The 2019 Racial and Ethnic Disparities conference got underway Wednesday in Scottsdale, AZ, with more than 270 attendees representing 43 states and the District of Columbia. 

Attendees will spend two days hearing from their peers and learning ways to combat racial and ethnic disparities in our juvenile justice systems. 

Milagros Phillips , a speaker, author, coach, and founder of Race Demystified, is this year's featured Keynote speaker. She has dedicated her life to creating compassionate change in people's lives and how we address racism.

Not able to make it to Arizona? Follow along with what is happening on our Twitter and Instagram, or by searching the hashtags #CJJ2019 and #ATimeforAction2019
Applications for CJJ's Emerging Leaders Committee are Due Tomorrow!
The Emerging Leaders Committee (ELC) is a partnership between CJJ and rising leaders in the field of juvenile justice, many of whom bring lived expertise to their work. This group consists of 10 young people ages 16 to 24 years old from across the country. Members serve on their State Advisory Group, have previous or current juvenile justice involvement, and/or are interested in juvenile justice reform. Each member serves for one calendar year.

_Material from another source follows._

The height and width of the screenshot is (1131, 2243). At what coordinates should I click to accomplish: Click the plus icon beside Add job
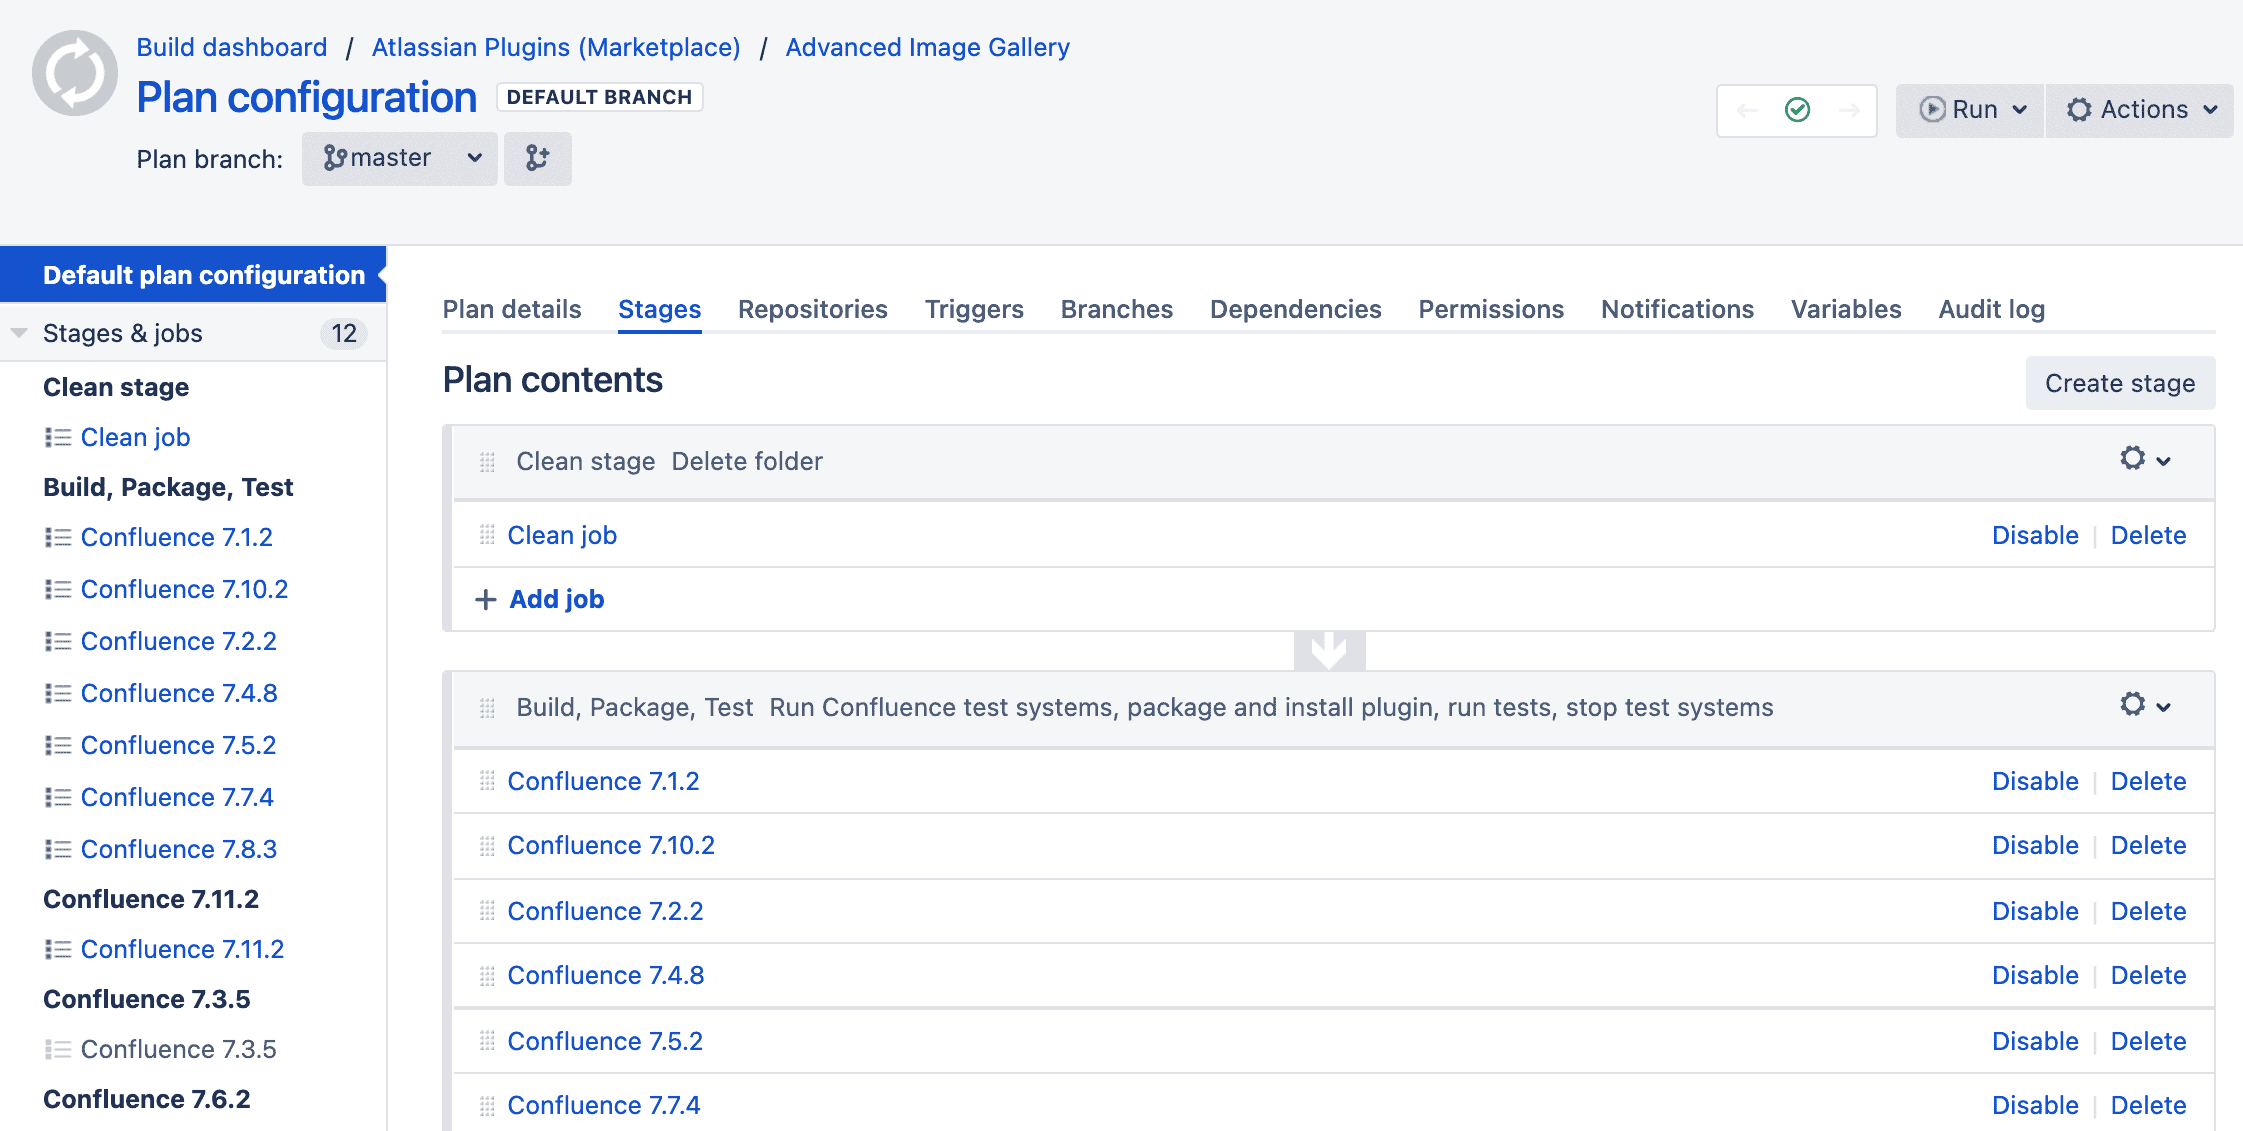click(485, 599)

Young leaders are encouraged to apply for CJJ's Emerging Leaders Committee. The Emerging Leaders Committee ensures that youth perspectives are represented in all aspects and functions of CJJ's work, including CJJ's communications with state and federal policymakers. The Emerging Leaders Committee also assists with:
  • Organizing the Youth Summit, a virtual and in-person gathering that allows young people to come together to explore how they can collaborate and lead in juvenile justice reform;  
  • Coordinating, reviewing, and selecting the recipient of the annual CJJ Spirit of Youth Award;
  • Developing and implementing educational training programs for youth and adult SAG members;
  • Convening committee meetings and networking events for youth members at CJJ conferences; and
  • Orienting new youth members to the work of the SAGs and CJJ, through the publication of resources and ongoing information sharing.

Applications are due tomorrow, November 22. To apply, click here. To find out more about the ELC, click here or check out our website.

CJJ's 2020 Annual Conference
Save the date for the 2020 CJJ Annual Conference! This event is slated to take place June 3-6, 2020 at the Hyatt Regency on Capitol Hill in Washington, DC

Each year, CJJ hosts a national conference uniquely focused on improving juvenile justice and delinquency prevention systems, services, practices, and policies. More than 470 juvenile justice practitioners and advocates from across the U.S. and its territories attend. 

Stay tuned for further information and requests for workshop proposals!
Member Spotlight: Michigan
Michigan joins 46 other states in raising the age of juvenile court jurisdiction. 
The state of Michigan will soon stop automatically charging 17-year-olds as adults in the criminal justice system. On Oct. 31, Gov. Gretchen Whitmer signed a bipartisan package of bills that will make this change. 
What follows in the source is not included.